Capture paper's metadata

The iReceptor Team uses a standard repertoire metadata spreadsheet to capture repertoire metadata. The repertoire metadata file format that is used in the iReceptor curation process is a UTF-8 encoded comma delimited text files (Metadata CSV files), consisting of a single header line followed by a single line of metadata for each repertoire. The header line should consist of keys that map to AIRR fields as specified in the MiAIRR standard as defined in the "AIRR Formats WG field name" columnn of the MiAIRR specification. Please see the example iReceptor Repertoire Metadata spreadsheet for more information.

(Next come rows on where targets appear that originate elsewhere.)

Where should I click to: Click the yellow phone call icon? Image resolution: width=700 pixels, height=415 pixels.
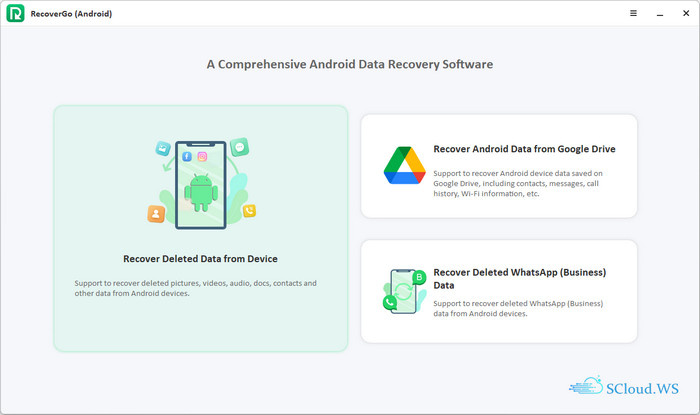pos(249,210)
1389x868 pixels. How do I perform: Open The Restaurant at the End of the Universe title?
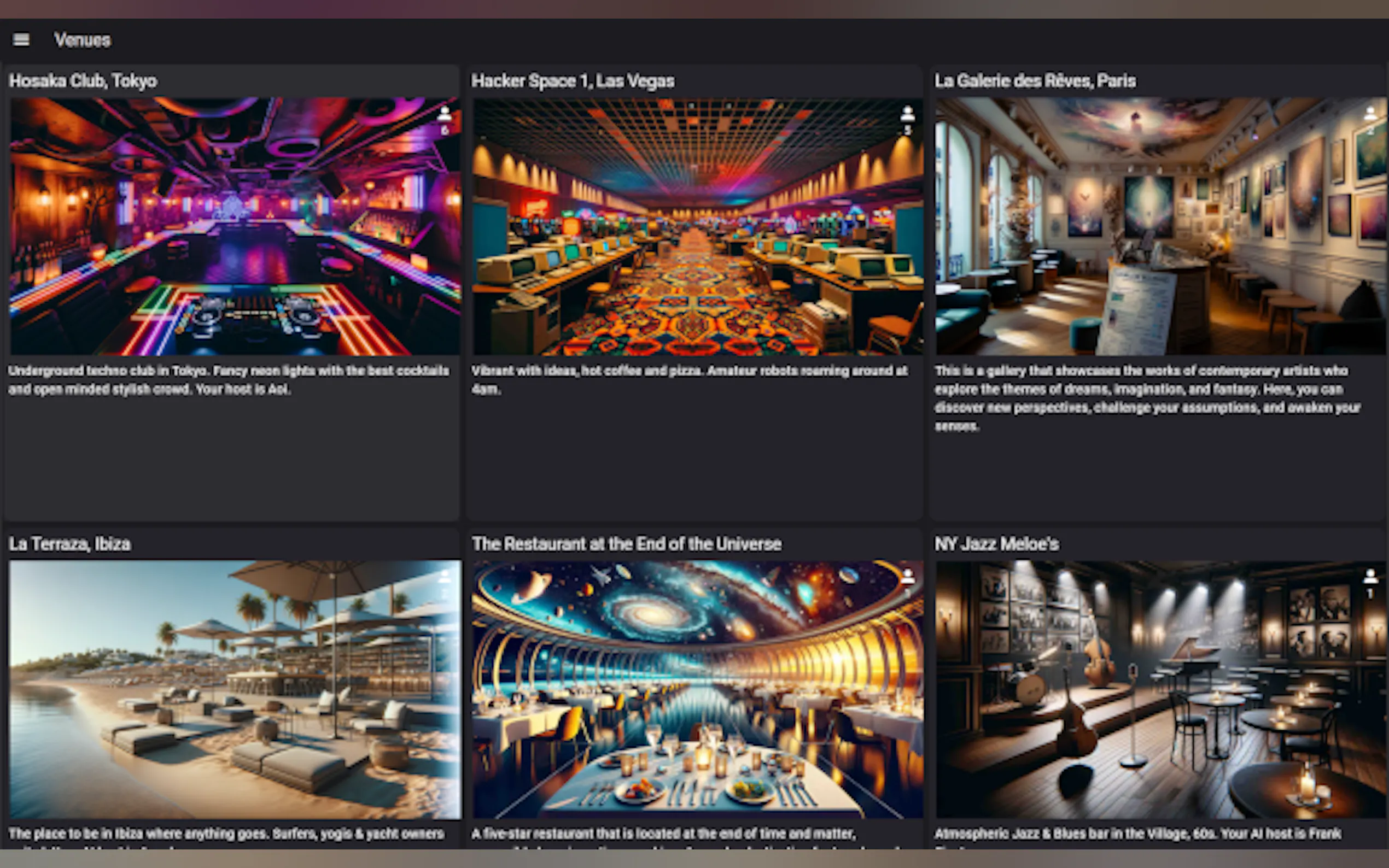coord(627,544)
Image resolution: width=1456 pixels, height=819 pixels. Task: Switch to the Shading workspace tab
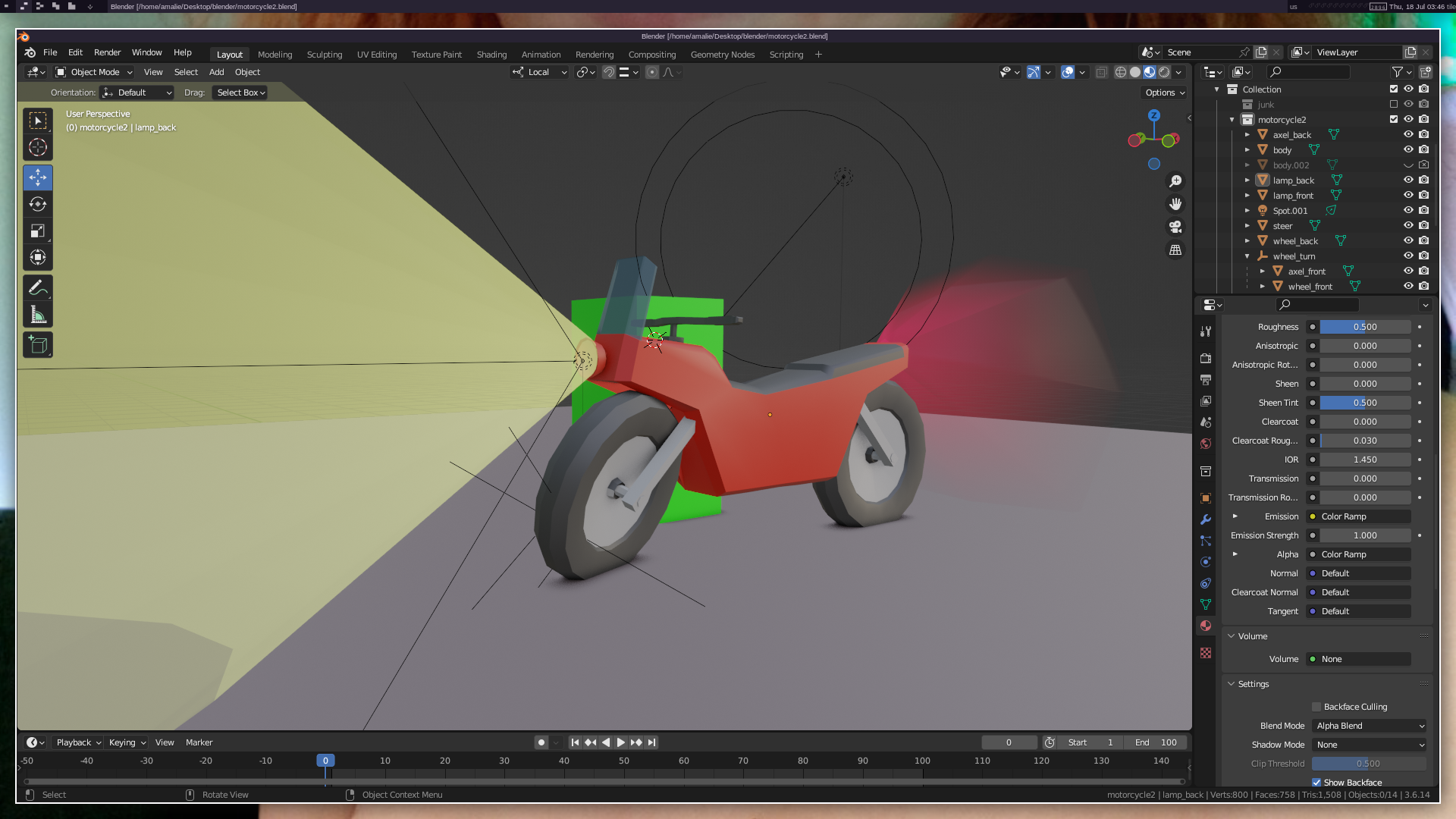(x=491, y=55)

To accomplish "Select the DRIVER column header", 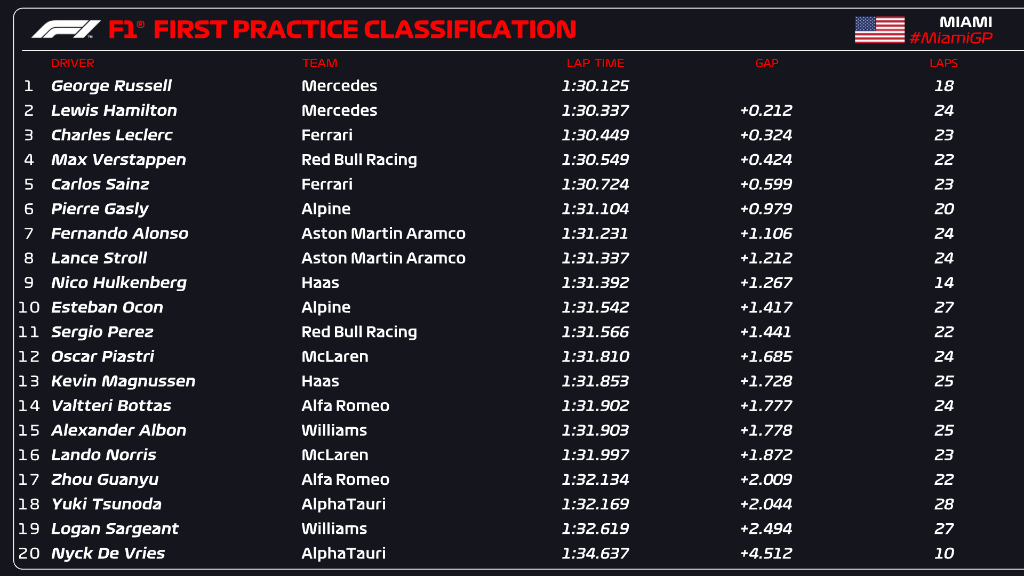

To create a metadata sheet:

  • For each repertoire in the paper, fill in values for each of the metadata fields.
    • Refer to both the paper, any supplementary data included, as well as information from where the data is deposited (ex. The Sequence Read Archive)
  • Use a controlled vocabulary and/or ontologies for values of those fields that require controlled vocabularies.
    • Refer to the MiAIRR standards for the most accurate description of particular fields and particular entries for those fields

It should be noted that this step is error prone and time consuming when extracting this data from a paper. Care should be taken at this step to minimize errors, as errors at this stage can adversely affect the value of the data and can lead to scientific errors during data reuse. In order to minimize errors at this stage, the iReceptor curation process includes a data provenance/fidelity validation step (see Step 9).